Having run out of siblings and Sisters of Mercy, Mae takes Walter to spend the summer with her two great-uncles, Hub (Robert Duval) and Garth (Michael Caine). When Walt arrives the two old men are sitting on the front porch of their falling-down house, shotguns at the ready, waiting for traveling salesmen. They accept "the kid" without comment, wave off his inquiries about TV and telephones, and commence shooting at every widget salesman that pulls up to the door. Walt is terrified, and tries to run off, only to discover that Mae has lied to him yet again regarding her whereabouts. Defeated, he returns to Hub and Garth, who, much to their credit, welcome him back and treat him not as a child or an unwanted houseguest, but as an equal.

Walt awakens one night to find Hub armed with a plunger, swordfighting in his sleep. Used by now to the unexpected from his eccentric uncles, bemused but not afraid, he inquires of Garth exactly what is going on. Garth begins to spin a fantastical tall tale of the two brothers joining the Foreign Legion and fighting the Sheiks of Araby. In colorful, entertaining, action-packed sequences, the details of Garth's stories are played out in Walt's mind.

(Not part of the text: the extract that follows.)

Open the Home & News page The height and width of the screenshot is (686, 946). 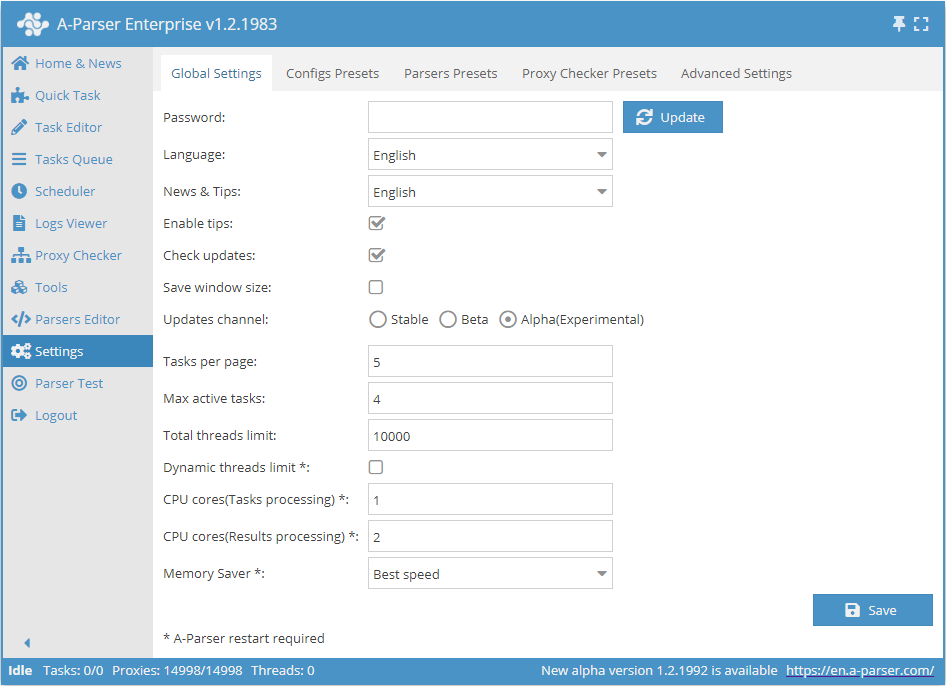coord(65,62)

As the stories unfold, Walt learns that his uncles are fabulously wealthy men who traversed the world in search of adventure in their young years, but now they're "all used up." Walt discovers that Hub has loved and lost his wife, the beautiful Arabian princess, Jasmine, and that his heart is forever broken.

As Hub and Garth unlock Walter's imagination his own buoyant energy revitalizes them. At first they keep it within bounds. They start a vegetable garden. They stop shooting at visitors. Then their long-dormant madcap energy takes over. They buy a secondhand lion from the circus as a pet for "the kid" (he names her "Jasmine"). Hub purchases an old biplane (neither brother is a licensed pilot). After Hub singlehandedly fights off a pack of hoodlums, he gives them his famous, "What Every Boy Needs To Know About Becoming A Man" speech. They go off, chastened. Walt, who misses the moment, makes his uncle swear to live long enough to give him the speech. The stories continue, wonderful stories full of honor and bravery, and loyalty and love. Are they true? They don't have to be true in order for us to believe them.

We never actually hear "The Speech" itself, but SECONDHAND LIONS is the speech personified---Simply this: "REALLY Live."

Amazingly, as the "Extras" tell us, SECONDHAND LIONS took over ten years to be produced. Screenwriter/Director Tim McCanlies based this story on his own life growing up in Texas, not so much in fact, as in sensibility. McCanlies, who lost his own father at a young age, crafted this coming-of-age film as a heartfelt expression of what older mentors can teach to younger men.

It was worth the wait.

5Waht a Joy!  Aug 23, 2010
All three actors were a credit to each other. Always a joy to see a good script, editing and action. Duval and Caine together and of course young H.J. Osement. A must for a good laugh and good action. Enjoyed every minute of it.